Melatonin levels spike two times during this cycle. One is at night when we start to feel sleepy for bedtime. The other is at midday, causing that sluggish feeling in the afternoon.

It’s common to push ourselves to overcome this natural low-energy period. Hustle culture and our inner critics demand it. We think needing breaks means we’re lazy or weak. We ignore what our bodies are telling us, for the sake of productivity. But this mindset has tricked us for too long. Our brains need rest to function at their best. In fact, science shows us that focus and productivity are actually increased after a brief period of rest (like closing our eyes without falling asleep).

Related: The 5-Minute Habit (Based on Neuroscience) That Will Change Your Life

Brain hack #3: Borrow my neurodivergent strategy

I’m not diagnosed with ADHD, but my brain doesn’t always function in a neurotypical way. I recently read a LinkedIn post from a mental health therapist. He’s diagnosed with ADHD and helps others with this condition. He shared things he wished he’d known earlier about ADHD.
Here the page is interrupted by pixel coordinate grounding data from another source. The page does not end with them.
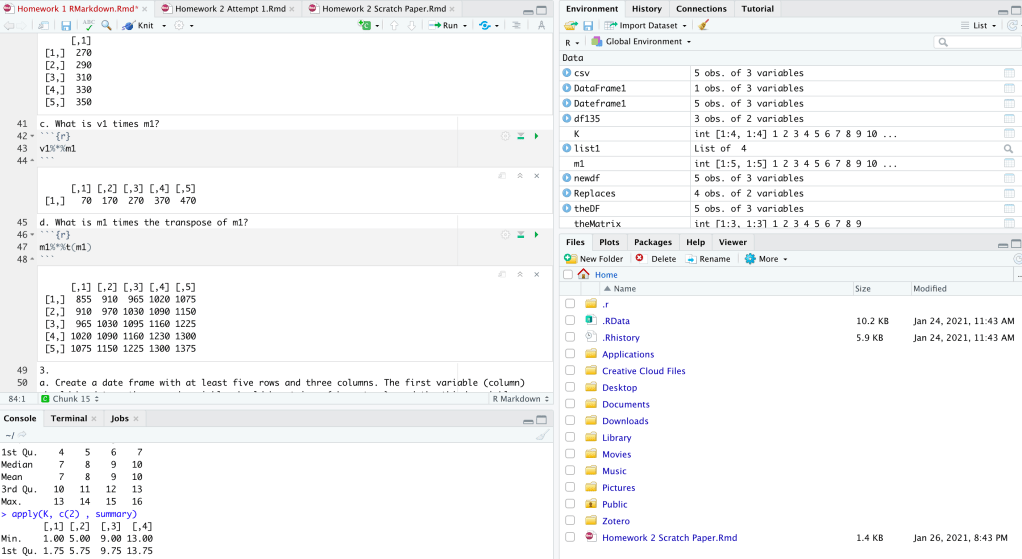
Task: Tick the checkbox next to Documents folder
Action: pos(569,404)
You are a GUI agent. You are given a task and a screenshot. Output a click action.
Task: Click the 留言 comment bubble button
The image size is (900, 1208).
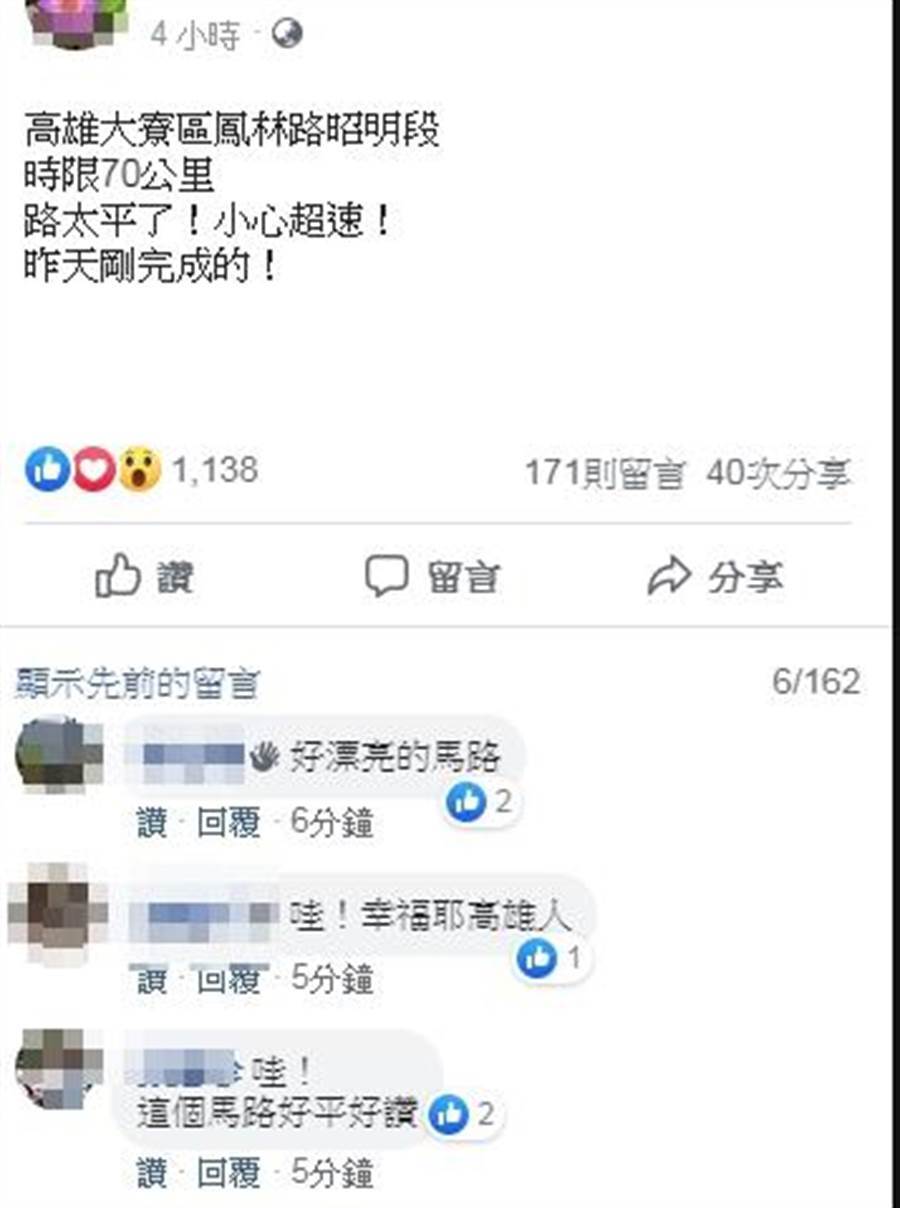coord(432,577)
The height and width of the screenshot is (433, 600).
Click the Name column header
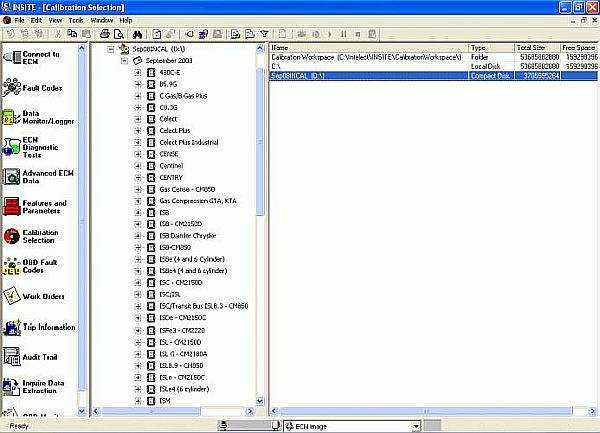pos(369,48)
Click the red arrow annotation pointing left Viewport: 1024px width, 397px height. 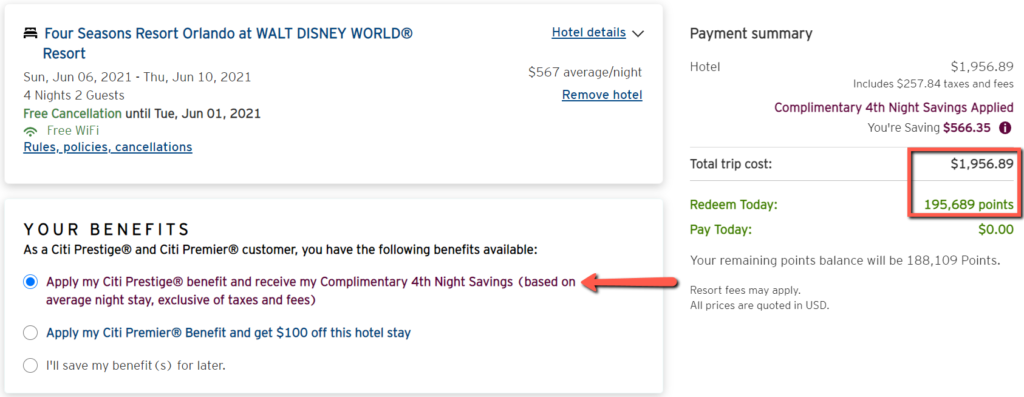point(628,283)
One was “random energy,” described as volleying between intense energy and feeling like a sloth. Another was “zero motivation.” This is different because we can feel motivated to do things but still not have the energy to tackle them, or we have massive energy but no motivation to use it for anything constructive.

If you can relate, you know how hard it is to focus with our energy scattered like this. I’ve experienced these struggles throughout my life. It made the first several years of my entrepreneurial journey especially difficult. I tried following advice for high-performance habits. It only left me feeling frustrated and inadequate. I just couldn’t manage to stay consistent with a lot of them.

Then I discovered a simple strategy: Task buckets.

First, I brain-dumped all my tasks onto a sheet of paper. Then, I highlighted the tasks that felt easy to me. These are tasks that don’t require much planning, thought or energy. I put these into the “easy” bucket. Setting it up as a Trello board works great for this. You could also keep it listed on paper. Then the tasks that I knew needed more focused attention and mental/physical energy went into the “challenging” bucket.

On the days when I’m struggling to focus or muster any motivation, I pull one task at a time from the “easy bucket.” It allows me to feel accomplished despite my scattered energy. Getting things done helps me hack my tendency to feel I need to “earn” a self-care break (something we all desperately need for our mental health on days like these).

Usually, this is all it takes to shift my mind into a more focused, productive state. Then I’m able to switch over to complete some “challenging” tasks too.

Related: The 5 Superpowers People With ADHD Can Use to Be Better Entrepreneurs

Our brains are amazing machines

Our brains are amazing machines. Use these brain hacks to our advantage, we improve productivity without acting on beliefs that sacrifice our well-being. Remember, that’s what really matters if you want to overcome distraction and reclaim control of your focus.